= Chiral polytope =

In the study of abstract polytopes, a chiral polytope is a polytope that is as symmetric as possible without being mirror-symmetric, formalized in terms of the action of the symmetry group of the polytope on its flags.

== Definition ==
The technical definition of a chiral polytope is a polytope that has exactly two orbits of flags under its group of symmetries, such that adjacent flags always lie in different orbits.

If $\Phi$ represents the set of all flags of the polytope $\mathcal{P}$, and $\Gamma(\mathcal{P})$ is the symmetry group, the chirality condition is expressed as:
$$|\Phi / \Gamma(\mathcal{P})| = 2$$

This implies that the polytope is vertex-transitive, edge-transitive, and face-transitive, as each element must be represented by flags in both orbits. However, it cannot be mirror-symmetric, as any reflection would necessarily map a flag to an adjacent flag, thereby collapsing the two orbits into one.

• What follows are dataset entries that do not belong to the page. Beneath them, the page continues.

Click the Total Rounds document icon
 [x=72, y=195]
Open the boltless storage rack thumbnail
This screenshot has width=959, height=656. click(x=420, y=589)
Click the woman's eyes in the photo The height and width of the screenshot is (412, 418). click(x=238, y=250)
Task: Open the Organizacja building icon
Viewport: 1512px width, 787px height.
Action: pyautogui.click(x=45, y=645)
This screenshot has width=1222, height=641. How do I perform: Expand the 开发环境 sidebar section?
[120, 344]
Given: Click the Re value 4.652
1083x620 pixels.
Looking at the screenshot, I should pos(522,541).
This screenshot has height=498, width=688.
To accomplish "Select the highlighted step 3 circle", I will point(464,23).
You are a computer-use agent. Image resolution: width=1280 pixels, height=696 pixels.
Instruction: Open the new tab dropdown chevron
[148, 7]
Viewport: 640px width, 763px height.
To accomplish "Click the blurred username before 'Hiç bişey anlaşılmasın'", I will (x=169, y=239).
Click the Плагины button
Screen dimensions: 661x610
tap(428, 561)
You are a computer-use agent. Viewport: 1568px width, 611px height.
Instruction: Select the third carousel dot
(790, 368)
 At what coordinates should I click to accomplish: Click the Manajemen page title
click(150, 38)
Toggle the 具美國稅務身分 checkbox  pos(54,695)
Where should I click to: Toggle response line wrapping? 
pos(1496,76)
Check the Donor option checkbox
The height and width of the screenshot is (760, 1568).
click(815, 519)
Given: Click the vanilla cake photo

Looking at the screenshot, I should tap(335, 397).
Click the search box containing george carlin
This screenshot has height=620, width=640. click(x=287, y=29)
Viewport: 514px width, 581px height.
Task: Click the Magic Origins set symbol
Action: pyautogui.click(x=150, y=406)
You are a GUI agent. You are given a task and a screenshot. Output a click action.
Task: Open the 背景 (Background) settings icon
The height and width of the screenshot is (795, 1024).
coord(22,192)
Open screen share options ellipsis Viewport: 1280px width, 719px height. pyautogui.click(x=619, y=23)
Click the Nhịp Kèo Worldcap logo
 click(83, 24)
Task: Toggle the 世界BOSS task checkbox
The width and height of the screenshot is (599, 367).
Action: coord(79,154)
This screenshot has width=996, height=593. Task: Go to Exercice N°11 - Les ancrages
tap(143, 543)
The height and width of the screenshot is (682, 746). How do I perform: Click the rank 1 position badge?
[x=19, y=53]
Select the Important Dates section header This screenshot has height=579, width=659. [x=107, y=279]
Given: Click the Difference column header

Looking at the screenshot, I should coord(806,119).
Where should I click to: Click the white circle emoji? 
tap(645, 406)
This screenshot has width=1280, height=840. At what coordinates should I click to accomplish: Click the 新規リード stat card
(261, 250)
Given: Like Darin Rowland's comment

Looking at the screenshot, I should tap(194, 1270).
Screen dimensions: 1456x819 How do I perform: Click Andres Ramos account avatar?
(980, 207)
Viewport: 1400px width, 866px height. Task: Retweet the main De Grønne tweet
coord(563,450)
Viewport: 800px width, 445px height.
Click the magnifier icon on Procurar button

== Geometrically chiral polytopes ==
Geometrically chiral polytopes are exotic structures that cannot be convex. Many geometrically chiral polytopes are skew, meaning their vertices do not all lie in a single hyperplane.

=== In three dimensions ===
In Euclidean 3-space, there are no finite chiral polyhedra. While the snub cube is vertex-transitive and lacks mirror symmetry, it is not a chiral polytope because its flags form more than two orbits. However, there exist three types of infinite chiral skew polyhedra:
- $\{4, 6\}$ (quadrilateral faces, six around each vertex)
- $\{6, 4\}$ (hexagonal faces, four around each vertex)
- $\{6, 6\}$ (hexagonal faces, six around each vertex)

=== In four dimensions ===
In four dimensions, finite geometrically chiral polytopes do exist. A prominent example is Roli's cube, a skew polytope constructed on the skeleton of the 4-cube.

== Combinatorial chirality and maps ==
Combinatorial chirality refers to the properties of an abstract polytope regardless of its geometric realization. Many chiral abstract polytopes are realized as maps on surfaces.

For a map of type $\{p, q\}$ on a surface, the map is chiral if its automorphism group $\text{Aut}(\mathcal{M})$ has two flag orbits. On a torus, chiral maps are often denoted using the notation $\{4, 4\}_{b,c}$ or $\{3, 6\}_{b,c}$. These maps are chiral if and only if $bc(b-c) \neq 0$.

== Symmetry groups ==
The symmetry group $\Gamma(\mathcal{P})$ of a chiral polytope of rank $n$ is generated by elements $\sigma_1, \sigma_2, \dots, \sigma_{n-1}$. In a regular polytope, these would be defined by reflections $\rho_i$ such that $\sigma_i = \rho_{i-1}\rho_i$.

In the chiral case, the generators satisfy:
1. $\sigma_i^{p_i} = 1$
2. $(\sigma_i \sigma_{i+1} \dots \sigma_j)^2 = 1$ for $1 \le i < j \le n-1$

Crucially, there is no automorphism $\phi$ such that $\phi^2 = 1$ that acts as a reflection on the flags, meaning the full Coxeter group is not realized.